Zelensky denuncia allentamento sanzioni contro Russia
Il presidente ucraino Volodymyr Zelensky ha denunciato «l’allentamento continuo delle sanzioni contro la Russia», nella convinzione che «alimenti l’illusione dei responsabili russi secondo cui possono continuare la guerra».
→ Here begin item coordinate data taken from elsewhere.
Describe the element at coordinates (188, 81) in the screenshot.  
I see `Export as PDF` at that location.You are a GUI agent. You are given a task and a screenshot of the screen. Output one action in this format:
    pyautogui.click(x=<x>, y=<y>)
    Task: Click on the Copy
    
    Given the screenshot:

Secondo lui, questa decisione non riflette «la realtà del conflitto»: in una settimana, la Russia ha lanciato più di 2.360 droni contro l’Ucraina, oltre 1.320 bombe aeree guidate e quasi 60 missili, ha ricordato. «Ogni dollaro pagato per il petrolio russo alimenta la guerra», ha ancora accusato il presidente ucraino, secondo il quale 110 petroliere della flotta fantasma russa ancora in mare trasportano oltre 12 milioni di tonnellate di petrolio russo, che può essere venduto grazie a questo allentamento delle sanzioni.
«Si tratta di 10 miliardi di dollari, denaro che si trasformerà direttamente in nuovi attacchi contro l’Ucraina», ha avvertito Zelensky. «Per questo», ha insistito il presidente ucraino, «è importante fermare le petroliere russe e non permettere loro di consegnare petrolio ai porti».